La realización como propósito de vida

Una nueva mentalidad para transformar la sociedad

Esta reflexión forma parte de nuestro análisis sobre la sociedad y sobre cómo una cultura orientada al propósito puede transformar el futuro colectivo.

Persona caminando hacia una vida con propósito mientras deja atrás el trabajo rutinario para construir una sociedad más humana.

Cómo salvar una sociedad viviendo con propósito

Veníamos hablando en capítulos anteriores de buscar realizar un bien mayor con nuestras vidas. Que nuestra vida no esté dedicada al simple trabajo rutinario y que trascendamos el vivir solo sobreviviendo, para vivir realizando un cometido superior.

Que este cometido sea una obra digna del trabajo de toda una vida y perdure para la posteridad, que haga recordar nuestro nombre mucho más allá de la muerte, y que beneficie a muchas otras vidas más allá de la nuestra.

No estamos hablando de realizar un trabajo de fábrica donde las piezas que fabriquemos sirvan a las máquinas de muchas personas. Estamos hablando de la realización consciente de un objetivo acorde a nuestras capacidades, talentos y dones.

De realizar o crear algo único para el mundo gracias a nuestros talentos, capacidades y dones. Y de vivir para desarrollar esto, no de vivir para trabajar y simplemente vivir bien.

Estamos hablando de vivir con un propósito. De que nuestra vida tenga un propósito. Que este propósito sea elevado y sublime, y que al lograrlo mejore la vida de las personas más allá de nuestra propia existencia. Pero, sobre todo, que el lograr este propósito nos sea retribuido con abundancia.

Lograr un propósito sublime y excelso no debe ser un acto de abnegación ni de desinterés. Es un acto de realización.

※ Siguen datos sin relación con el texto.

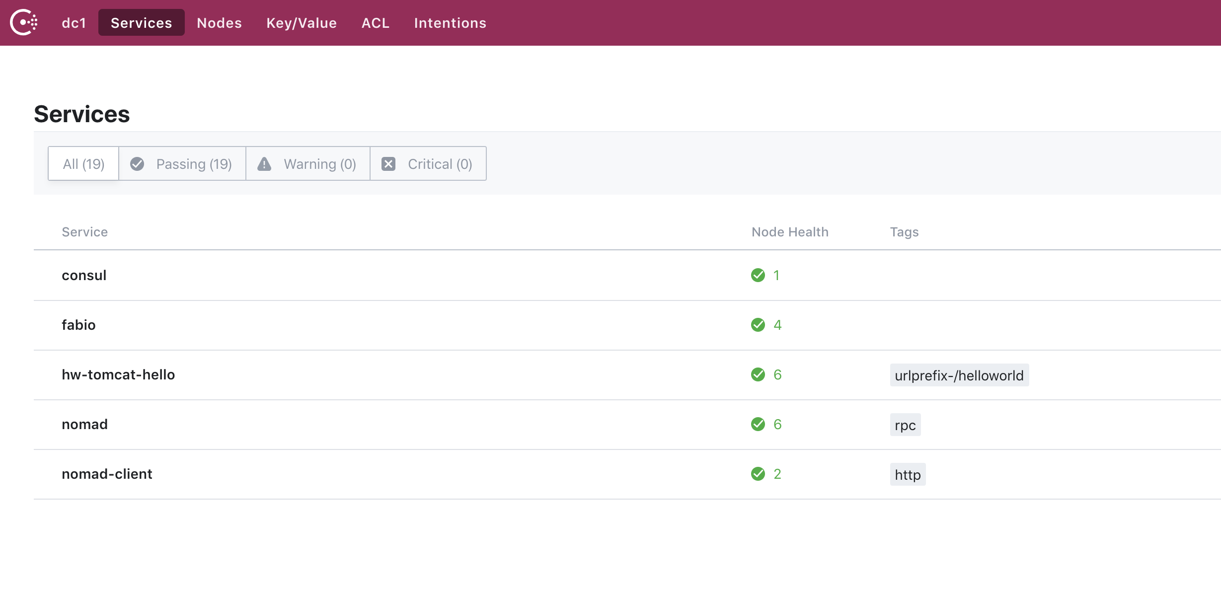The height and width of the screenshot is (591, 1221).
Task: Toggle the Passing (19) filter view
Action: point(182,163)
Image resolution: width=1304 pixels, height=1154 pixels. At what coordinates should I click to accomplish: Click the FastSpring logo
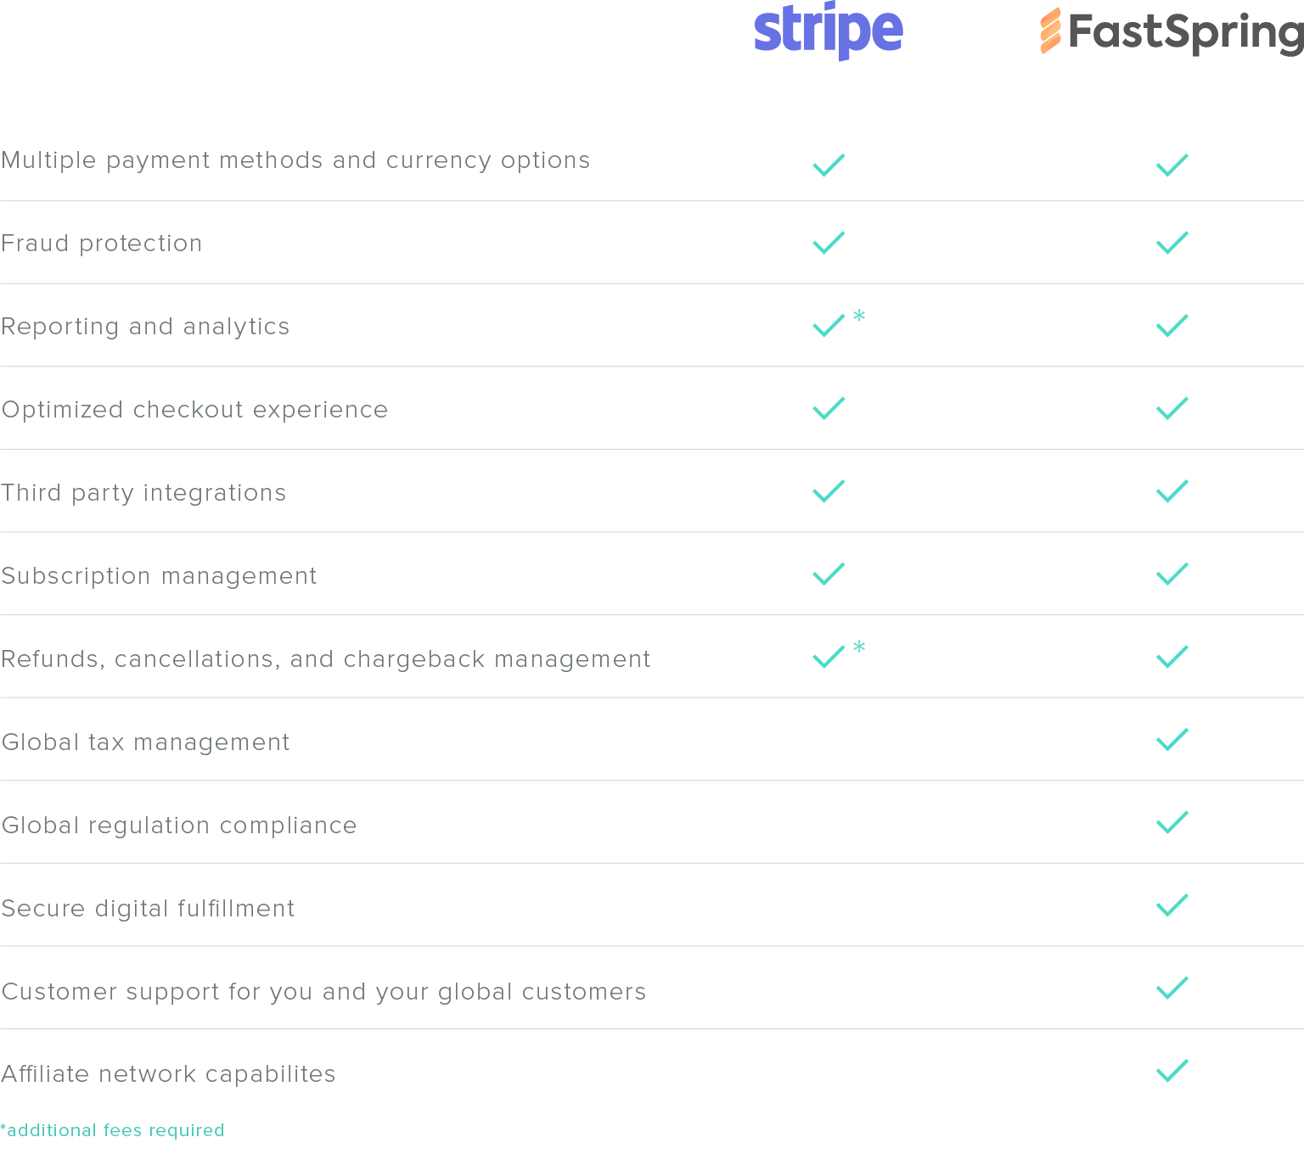point(1172,31)
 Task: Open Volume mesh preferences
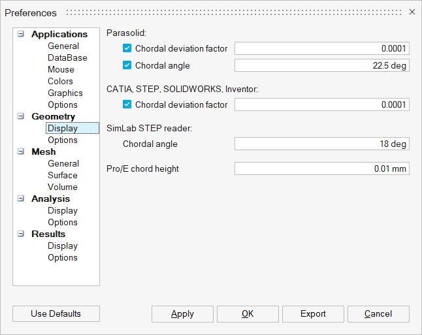[62, 187]
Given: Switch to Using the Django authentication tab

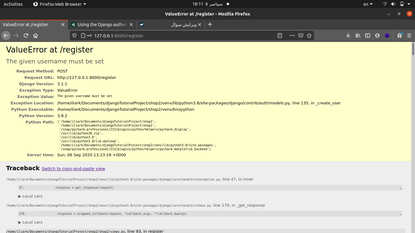Looking at the screenshot, I should tap(102, 25).
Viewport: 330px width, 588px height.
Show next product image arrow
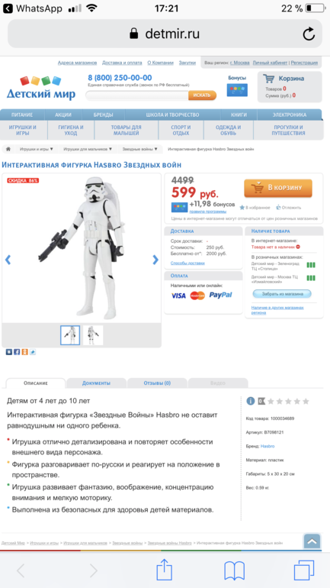[x=155, y=260]
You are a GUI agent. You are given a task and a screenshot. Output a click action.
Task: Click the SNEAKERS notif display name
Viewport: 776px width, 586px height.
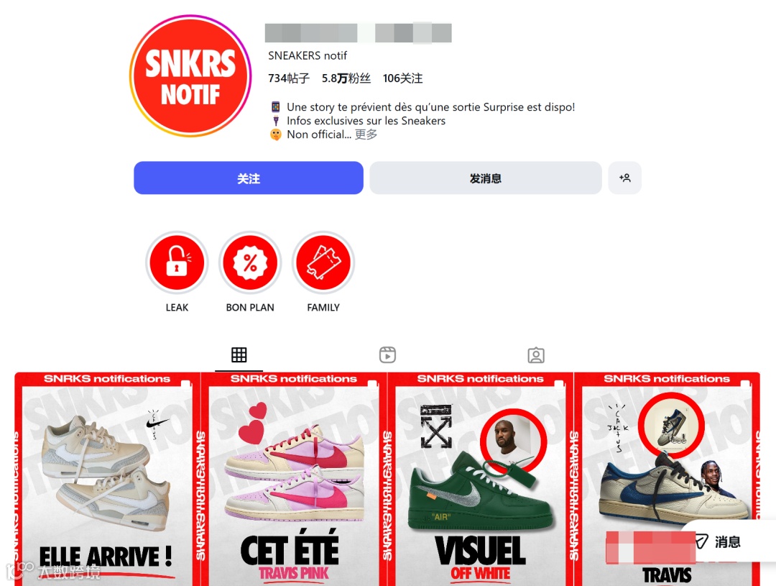[308, 55]
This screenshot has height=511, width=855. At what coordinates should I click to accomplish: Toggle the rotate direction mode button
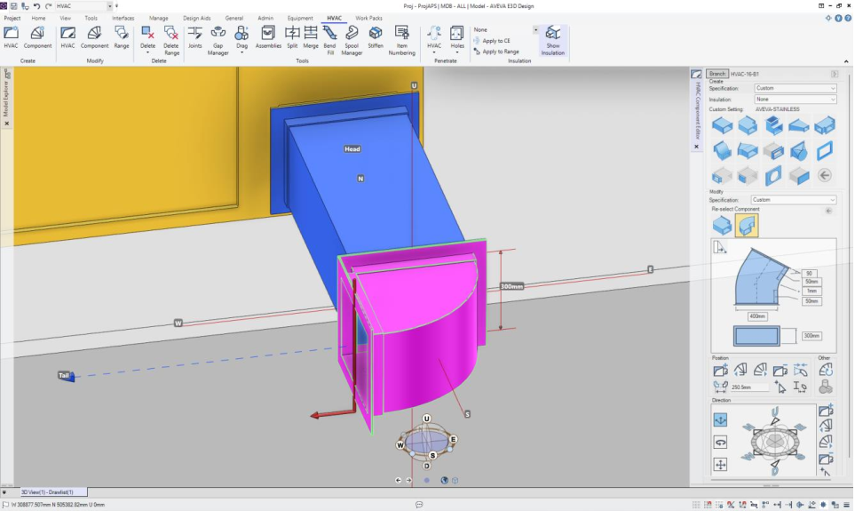720,442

Y la realización no puede terminar en las mismas condiciones en que empezó. Debe concluir en una mejora tangible y evidente de todo lo que nos rodea, gracias al esfuerzo implicado en todas las áreas de nuestra vida.

Educar para la realización y no solo para sobrevivir

Educarnos en ese sentido es educarnos para lograr la meta, el propósito de nuestra vida. Y no en todos los casos la educación escolarizada será suficiente. Para empezar, necesitamos una educación que cambie la acostumbrada mentalidad de vivir por vivir, trabajando por sobrevivir, hacia una mentalidad de vivir para lograr algo más grande que nosotros, que podamos legar y que mejore la vida de otras personas. Y, sin lugar a dudas, que mejore también nuestra propia vida.

Estos son los principios con los que se puede salvar una sociedad, no solo la latinoamericana, sino cualquier sociedad. Son principios que implican pensar diferente, que implican una mentalidad distinta.

Si todos dejáramos de consumir tanto entretenimiento y de irnos a descansar o a embriagarnos una vez terminado el trabajo asalariado, y dedicáramos al menos un poco de tiempo a crear algo personal que mejore el mundo, nuestra sociedad se elevaría a confines todavía inimaginables.

O mejor aún, si ya hubiéramos alcanzado la posibilidad —con el trabajo de varias vidas, tal vez— de no tener que trabajar asalariadamente, y pudiéramos dedicarnos solo a nuestro propósito, misión y realización, estaríamos viendo obras magníficas por todos lados y viviríamos en una sociedad abundante y armoniosa.

Tecnología, inteligencia artificial y el futuro del trabajo

Y eso se puede lograr, sobre todo ahora, en estas eras de alta tecnología.

Se desarrolló la Inteligencia Artificial, y con ella se pueden crear robots que hagan todo el trabajo peligroso, pesado, rutinario y sucio que actualmente realiza el ser humano. Y el ser humano, con una mentalidad diferente, puede dedicarse a su realización física y espiritual.

Pero con la actual mentalidad del ser humano, no me extraña que este le esté pidiendo a la IA hacerle versos e historias para entretenerlo, mientras el afligido despertará temprano para ir a su trabajo pesado y rutinario, por no decir esclavizante.

Así, a falta de la elevación del ser humano, estúpidamente elevaremos a las máquinas y a la IA a los cargos que controlan la sociedad, mientras nosotros seguimos siendo los obreros del mundo.

¿A quién culparemos ahora si el patrón serán las mismas máquinas que la humanidad creó?

En este contexto resulta interesante reflexionar sobre la posibilidad de construir un sistema social diferente, donde la tecnología contribuya al desarrollo humano en lugar de sustituir su propósito.

¿Estamos dispuestos a vivir con un propósito?

Entonces dime: ¿estás dispuesto a elegir una misión y un propósito? ¿Estás dispuesto a hacer con tu vida algo más que trabajar?

Y, ¿qué tan dispuesto estás a difundir esta mentalidad y aceptarla por el bien de la evolución humana?